> _QUOTED PASSAGE_:
:::::
Joel McCrea and Fay Wray, the original Peeta and Katniss in The Most Dangerous Game

Add a dash of The Truman Show with its all-seeing eye-in-the-sky broadcasting live to a captivated global audience, play up the teenaged love triangle à la Twilight, toss in some vicious Avatar-style creatures and—voila!—you’ve got The Hunger Games.

Considering its target audience, The Hunger Games is rather gritty and intense.

Director Gary Ross (Pleasantville, Seabiscuit) keeps things somber, and the hand-held camerawork is particularly effective at creating an atmosphere of dread and danger out in the field. However, the film is unnecessarily long, takes forever to get going, and its sanitized portrayal of the terrible violence is a compromise that just doesn’t work.
:::::
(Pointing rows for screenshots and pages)
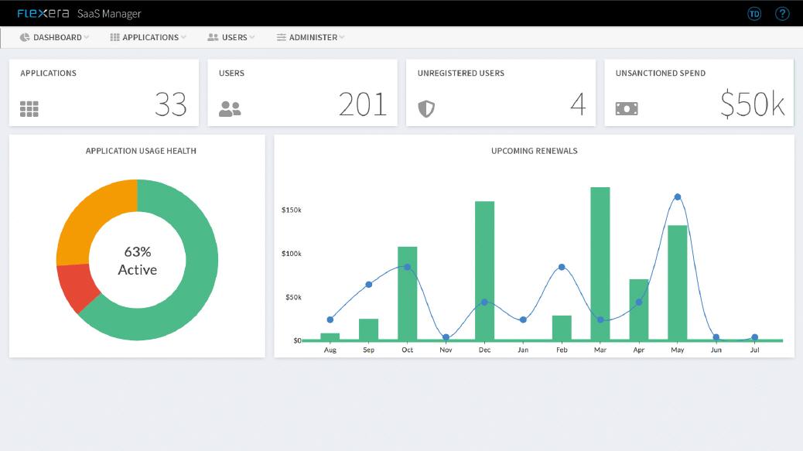Click the December renewals bar
Viewport: 803px width, 451px height.
tap(484, 270)
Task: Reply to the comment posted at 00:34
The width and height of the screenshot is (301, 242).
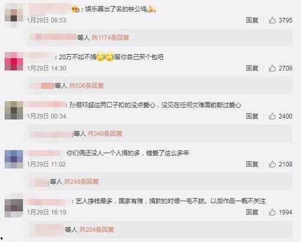Action: click(x=252, y=116)
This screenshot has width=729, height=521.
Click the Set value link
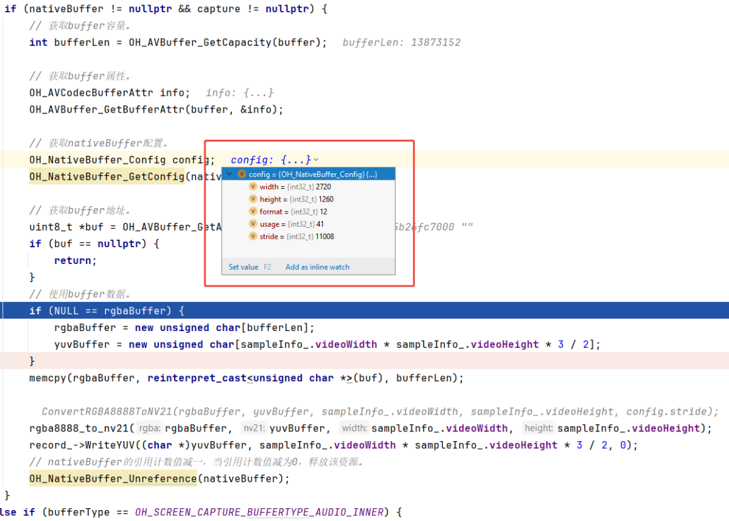tap(243, 267)
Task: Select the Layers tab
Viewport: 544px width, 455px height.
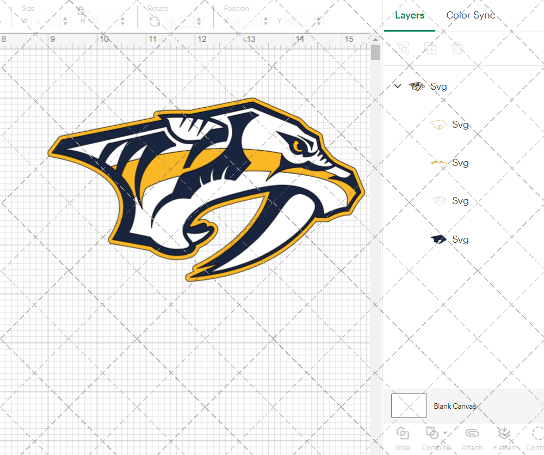Action: 410,15
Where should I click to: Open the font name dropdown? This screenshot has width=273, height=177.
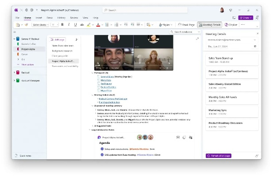coord(42,25)
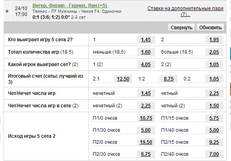The image size is (231, 161).
Task: Choose final score 2:1 at 12.50
Action: click(x=123, y=79)
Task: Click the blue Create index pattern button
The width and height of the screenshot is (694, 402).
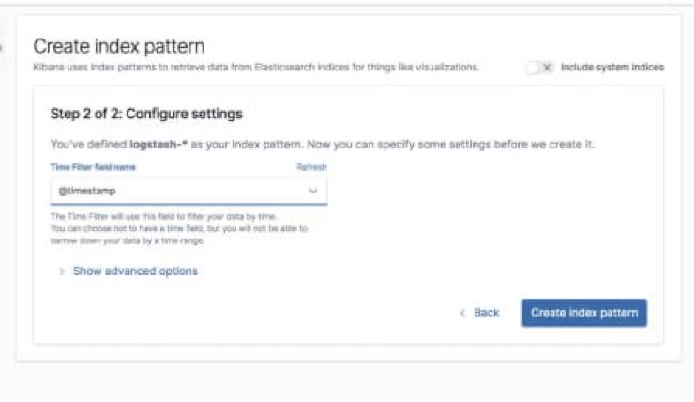Action: tap(584, 313)
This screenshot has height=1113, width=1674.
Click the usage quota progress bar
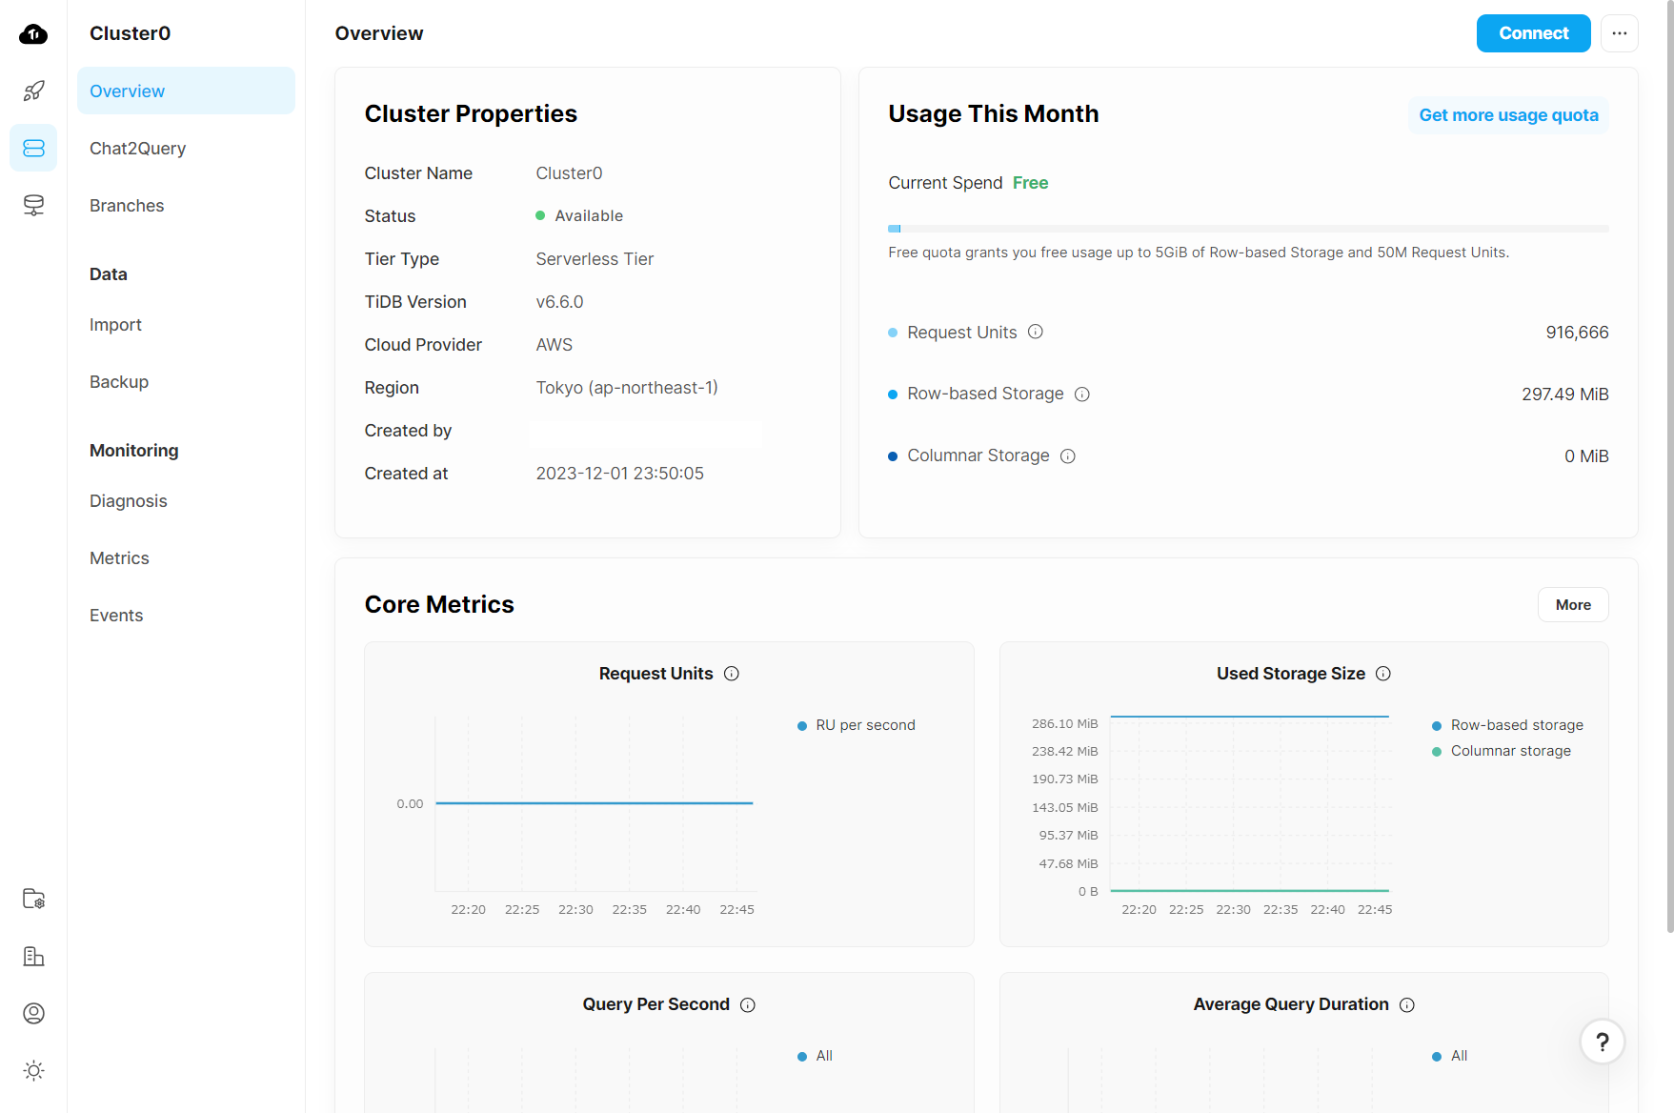pyautogui.click(x=1248, y=229)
:::::
> _EXERCISES TO COMPLETE_:
**1.** Which two earlier films of director Gary Ross does the Hunger Games review name?
**2.** Print the part of the Hunger Games review that opens with the words containing "Add a dash of" and closes with "The Hunger Games.".
**3.** Proceed with the Hunger Games review from where it stops.
These rows have nothing to do with the film review.

> _RESPONSES TO THE TASKS_:
**1.** Pleasantville and Seabiscuit.

**2.**
Add a dash of The Truman Show with its all-seeing eye-in-the-sky broadcasting live to a captivated global audience, play up the teenaged love triangle à la Twilight, toss in some vicious Avatar-style creatures and—voila!—you’ve got The Hunger Games.

**3.**
Any bloodier and the film might be perceived as a glorification of violence instead of a mere indictment of it, but held to the constraints of a PG-13 rating, the film simply doesn’t shock or disturb as deeply as it intends to.

Unlike, say, Battle Royale

The Hunger Games does eventually reach a logical conclusion, but one that’s somewhat unsatisfying and that leaves too many dangling plot elements to be dealt with in the next movies. It may not stand on its own, but it’s substantial enough to whet my appetite for the inevitable Part 2.

Which is exactly what the suits over at Lionsgate want to hear.

BOX OFFICE GOLD!!!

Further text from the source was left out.